It's nice to see a good idea reach fruition, as is the case with UM Law Professor Michael Froomkin's Foreclosure Fellowships, which received national attention in this Time article:
The Professor also points to this NYT article from Saturday on how some judges are holding banks' feet to the fire on producing the underlying mortgage documents, which in one case led a federal judge to dismiss a claim based on a securitized mortgage where the alleged assignee could not provide proof that it owned the underlying note, effectively wiping out a $461k debt.
That specter of judicial paralysis helped spur UM law professor Michael Froomkin to create the foreclosure defense program. It places fledgling attorneys like Paschal with legal aid service organizations to help tackle the backlog of cases — more than 50,000 foreclosure filings so far this year in Miami-Dade County alone. Many homeowners don't know what legal defenses are available to them as they battle lenders to keep their properties — or at least make foreclosure less painful, and costly. "Potentially, one of the most significant [defenses] is that the lender, because so many home loans were securitized during the housing boom, often doesn't even know who owns the mortgage anymore," says Froomkin. That, he adds, could throw into question the lender's right to bring the foreclosure case in the first place.
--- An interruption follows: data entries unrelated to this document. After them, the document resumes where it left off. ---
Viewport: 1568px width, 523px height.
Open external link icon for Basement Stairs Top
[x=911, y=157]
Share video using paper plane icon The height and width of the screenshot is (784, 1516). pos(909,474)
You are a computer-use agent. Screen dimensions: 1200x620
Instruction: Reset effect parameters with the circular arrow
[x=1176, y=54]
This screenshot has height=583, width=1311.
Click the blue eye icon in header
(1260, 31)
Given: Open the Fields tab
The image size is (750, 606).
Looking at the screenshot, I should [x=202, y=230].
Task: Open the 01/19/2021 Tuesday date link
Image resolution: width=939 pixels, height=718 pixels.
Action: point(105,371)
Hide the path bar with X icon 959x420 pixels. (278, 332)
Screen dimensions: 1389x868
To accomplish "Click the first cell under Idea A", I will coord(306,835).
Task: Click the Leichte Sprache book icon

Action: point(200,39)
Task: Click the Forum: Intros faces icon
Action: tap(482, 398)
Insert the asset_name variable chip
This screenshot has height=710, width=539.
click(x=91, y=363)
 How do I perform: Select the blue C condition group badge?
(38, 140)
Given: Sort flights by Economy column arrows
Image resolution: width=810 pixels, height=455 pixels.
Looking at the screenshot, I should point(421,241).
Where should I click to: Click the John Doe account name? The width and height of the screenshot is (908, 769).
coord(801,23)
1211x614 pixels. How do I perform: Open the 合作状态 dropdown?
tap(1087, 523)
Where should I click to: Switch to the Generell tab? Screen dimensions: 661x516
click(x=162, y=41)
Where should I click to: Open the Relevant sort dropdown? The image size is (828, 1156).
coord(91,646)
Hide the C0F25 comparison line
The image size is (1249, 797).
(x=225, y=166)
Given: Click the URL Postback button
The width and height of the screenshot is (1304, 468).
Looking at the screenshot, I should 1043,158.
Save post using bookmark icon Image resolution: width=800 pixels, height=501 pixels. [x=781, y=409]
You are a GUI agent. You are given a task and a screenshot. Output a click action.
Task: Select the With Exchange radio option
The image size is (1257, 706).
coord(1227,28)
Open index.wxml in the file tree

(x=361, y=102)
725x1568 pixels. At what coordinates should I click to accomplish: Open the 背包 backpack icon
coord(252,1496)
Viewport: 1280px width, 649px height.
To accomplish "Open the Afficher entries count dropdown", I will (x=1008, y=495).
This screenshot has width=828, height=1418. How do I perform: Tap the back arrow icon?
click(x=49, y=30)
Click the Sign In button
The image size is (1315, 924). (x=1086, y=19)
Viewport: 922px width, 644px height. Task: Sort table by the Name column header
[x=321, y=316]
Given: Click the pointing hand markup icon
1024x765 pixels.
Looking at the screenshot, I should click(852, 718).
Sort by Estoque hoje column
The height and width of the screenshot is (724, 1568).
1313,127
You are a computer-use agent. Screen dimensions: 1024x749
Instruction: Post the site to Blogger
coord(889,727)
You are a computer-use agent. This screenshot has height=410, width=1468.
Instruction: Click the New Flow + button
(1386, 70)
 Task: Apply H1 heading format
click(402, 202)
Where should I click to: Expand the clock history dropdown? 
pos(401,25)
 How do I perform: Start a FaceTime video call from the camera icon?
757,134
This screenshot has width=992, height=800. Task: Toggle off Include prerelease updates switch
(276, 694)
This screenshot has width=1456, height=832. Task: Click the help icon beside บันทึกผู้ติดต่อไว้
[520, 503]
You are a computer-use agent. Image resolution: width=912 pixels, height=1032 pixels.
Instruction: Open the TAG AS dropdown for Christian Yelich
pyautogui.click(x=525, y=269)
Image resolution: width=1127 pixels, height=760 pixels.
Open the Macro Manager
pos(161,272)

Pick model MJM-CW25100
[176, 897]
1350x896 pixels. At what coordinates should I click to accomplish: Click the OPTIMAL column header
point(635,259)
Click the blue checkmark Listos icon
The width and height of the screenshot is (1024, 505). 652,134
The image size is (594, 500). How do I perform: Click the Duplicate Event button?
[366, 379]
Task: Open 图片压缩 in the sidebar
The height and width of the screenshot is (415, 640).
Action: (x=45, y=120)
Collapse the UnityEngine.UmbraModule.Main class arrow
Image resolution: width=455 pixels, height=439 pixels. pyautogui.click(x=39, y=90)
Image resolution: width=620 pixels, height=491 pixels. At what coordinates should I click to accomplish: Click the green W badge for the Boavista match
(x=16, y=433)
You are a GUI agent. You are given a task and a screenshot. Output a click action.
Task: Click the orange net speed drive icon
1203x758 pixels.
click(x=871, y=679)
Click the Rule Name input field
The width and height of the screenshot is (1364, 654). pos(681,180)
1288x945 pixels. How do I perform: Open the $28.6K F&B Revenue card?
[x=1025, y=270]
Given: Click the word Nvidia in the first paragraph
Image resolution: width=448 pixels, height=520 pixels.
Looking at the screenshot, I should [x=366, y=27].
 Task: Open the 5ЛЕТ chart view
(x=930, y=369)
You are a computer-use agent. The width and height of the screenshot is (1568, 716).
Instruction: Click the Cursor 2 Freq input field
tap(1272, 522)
Carolina Lombardi, senior attorney at Legal Services of Greater Miami Inc., which is mentoring some of the UM fellows, says foreclosure defendants also need attorneys to help them fend off all too frequent lender practices such as exorbitant escrow claims. "Homeowners who have lawyers are usually prevailing in those cases," says Lombardi. But she notes that unless homeowners fall below the federal poverty line ($22,000 for a family of four), they can't qualify for the free legal aid that agencies like hers provide. That creates an obstacle for most foreclosure defendants, who aren't impoverished but, due to job loss and other circumstances that brought them to the brink of losing their home, often can't afford a lawyer.
Another impediment is foreclosure law itself, a bureaucratically convoluted field worthy of a Dickens novel. "It's a labor-intensive area of practice," says Paschal. "It involves a ton of paperwork." Yet another is the relatively low pay attorneys usually reap from defending foreclosure clients. Melanca Clark, counsel at the Brennan Center and co-author of this month's study, urges Congress and state legislatures to create incentives, like more funding for foreclosure legal representation, that "level the playing field" against lenders and their comparatively well paid lawyers. Restrictions on government funding for legal services should be relaxed, she says, especially rules that don't let victorious foreclosure defendants collect attorney fees, as prevailing parties in most other kinds of civil litigation do. "We need structural reforms as badly as we need more [foreclosure defense] lawyers," says Clark.
I'm fine with all that, provided the Judge who dismissed the case did so without the slightest hint of compassion.